大暑は、暦の上で暑さが最も厳しくなる頃で、学校などは夏休みに入りますが、当分の間、真夏日と熱帯夜が続きます。
六甲山上は、市街地より気温が4~5度低く過ごしやすいので毎年人気なのが、六甲山の夏の風物詩「真夏の雪まつり」です。

真夏の雪まつりの様子

会場は、六甲山カントリーハウスで、人工雪を広場に敷き詰め、雪遊びや雪の中に埋めたおもちゃなどを探す「宝探しゲーム」などが楽しめます。

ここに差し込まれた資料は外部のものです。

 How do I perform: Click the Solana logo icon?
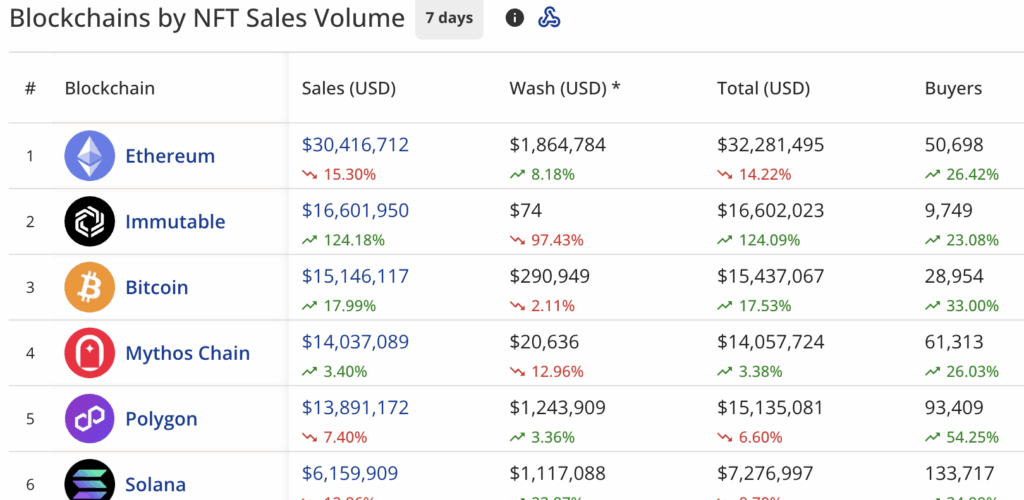pyautogui.click(x=90, y=482)
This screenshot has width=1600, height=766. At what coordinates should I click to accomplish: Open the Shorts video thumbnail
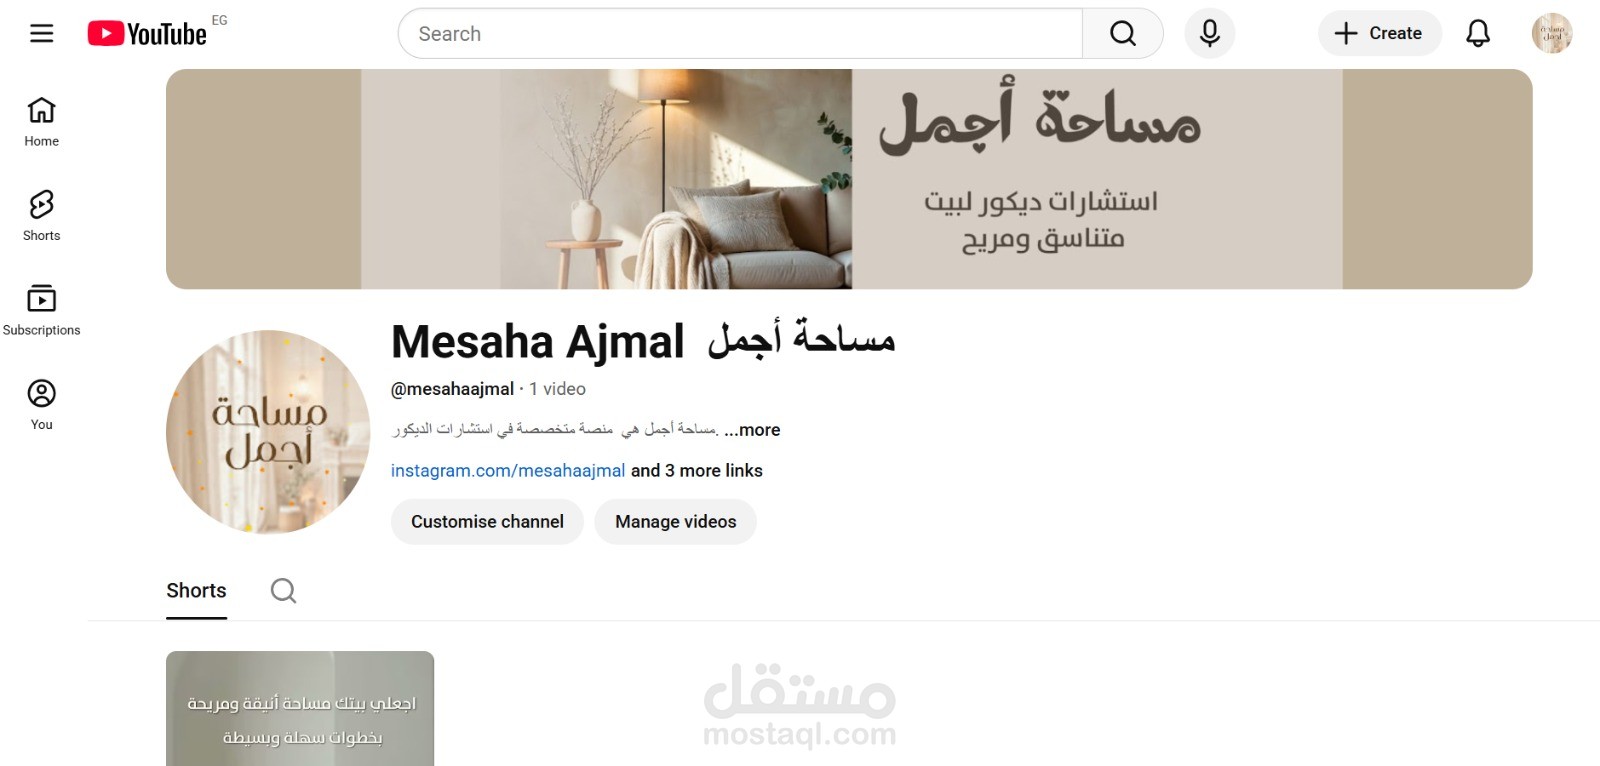click(300, 708)
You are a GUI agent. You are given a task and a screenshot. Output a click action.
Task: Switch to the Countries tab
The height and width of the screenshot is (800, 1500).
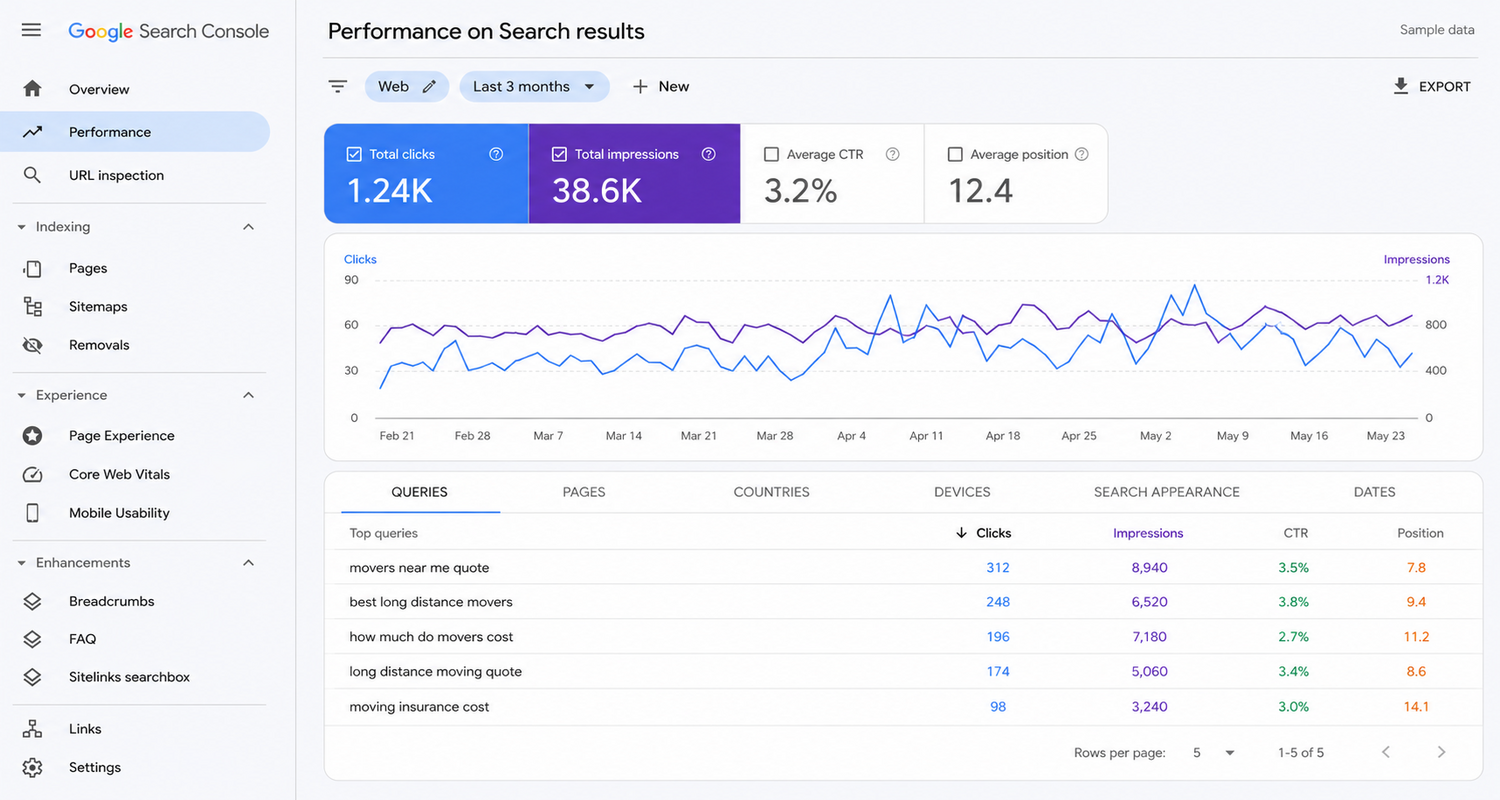click(x=772, y=492)
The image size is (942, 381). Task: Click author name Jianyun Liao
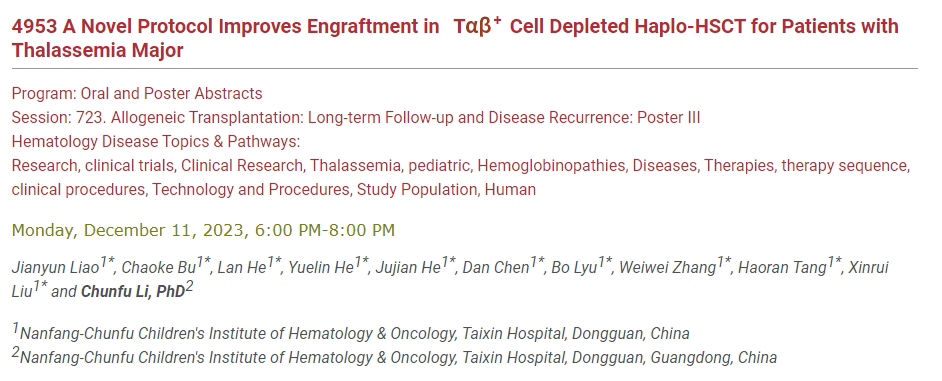coord(55,267)
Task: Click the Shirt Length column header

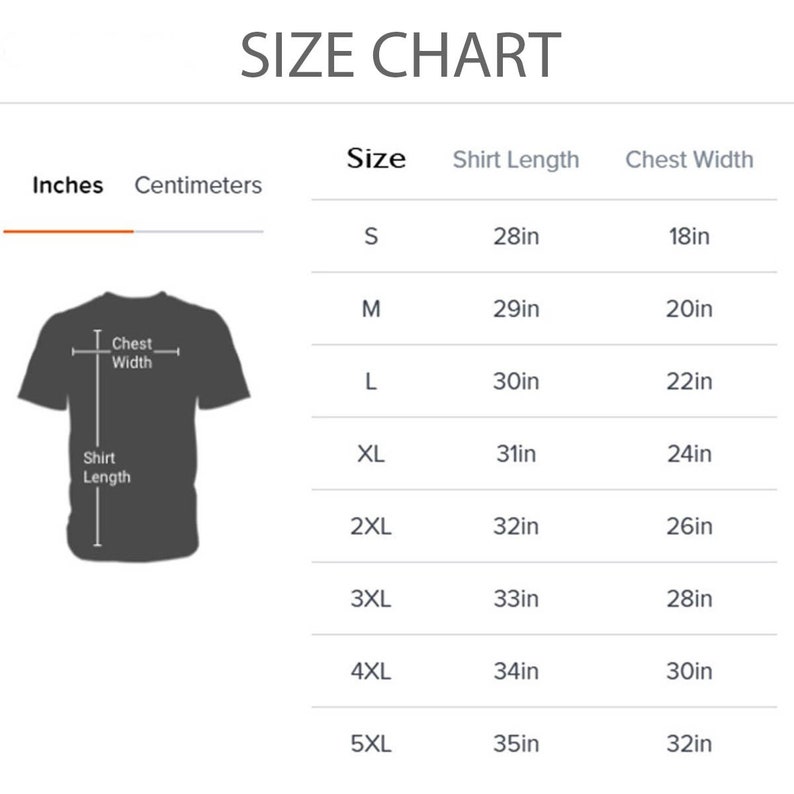Action: coord(515,160)
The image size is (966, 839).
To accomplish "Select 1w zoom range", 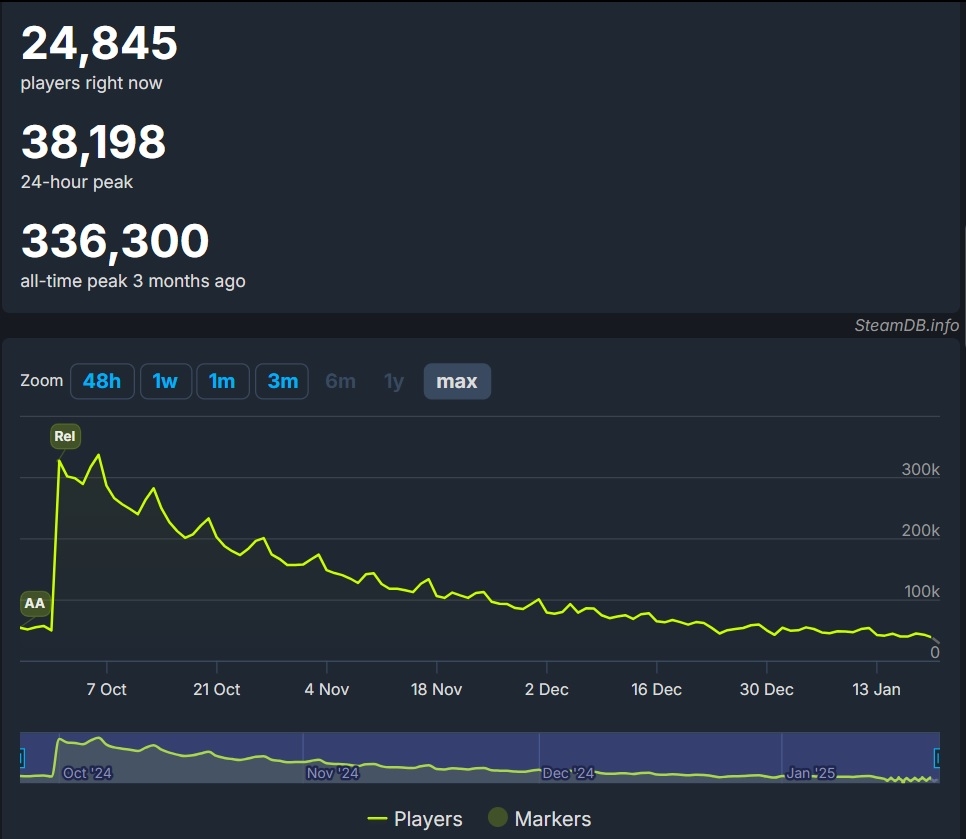I will point(166,381).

六甲山上では、夏休み企画とした多彩なイベントや行事が開催されますが、六甲山自然保護センター本館展示室でも、ワークショップ「六甲山のチョウ標本でぬり絵」を行います。本年4月~5月末までの特別展示の関連企画として好評でしたので、再開します。
実施日は原則として8月の日・木曜日で、詳しくは、「六甲山楽しみ情報ボックス」のHPをご覧ください。

展示室でぬり絵をする子どもたち

7月21日(木)午前10時、ガイドハウスの気温は、25度で、朝方はよく晴れていましたが、11時前から曇っています。                       
今の季節、六甲山でお気に入りの生き物は、ヤブコウジ(藪柑子)です。常緑小低木で、大きくなっても樹高は30㎝程度です。
名前の由来は、名前の示す通り山林の木陰などに自生していて、葉の形や実のつき方が柑子(ミカンの一種)に似ているためです。

清楚なヤブコウジの花

茎は枝分かれせず地下茎で増えていき、夏に小さな白花を咲かせています。
実は、晩秋から冬にかけて赤く色づき、常緑の緑色の葉とのコントラストが美しいです。
庭木の樹木の株元に植える「根締め」に用いられることも多く、センリョウ(千両)やヤブコウジと同属のマンリョウ(万両)と同様に色づいた実は正月の飾り物に使われ、その兼ね合いからジュウリョウ(十両)の別名もあります。
六甲山地の中腹全域で見られます。ガイドハウス西の軒先にも植えてあります。
                   
ガイドハウス前の木の下で、奇妙なキノコを見つけました。モヤシが生えているような糸状の変わったキノコです。

奇妙な形のシロソウメンタケ

山の案内人に尋ねると、シロソウメンタケ(白素麺茸)とのことでした。
名のとおりで素麺のようで、触るとすぐに折れるぐらいの細さなのが、名前の由来です。
図鑑で調べると、小さく不気味な姿なので食べられそうにもないですが、意外にも食べられるキノコで、味も食感もいまいちとのことです。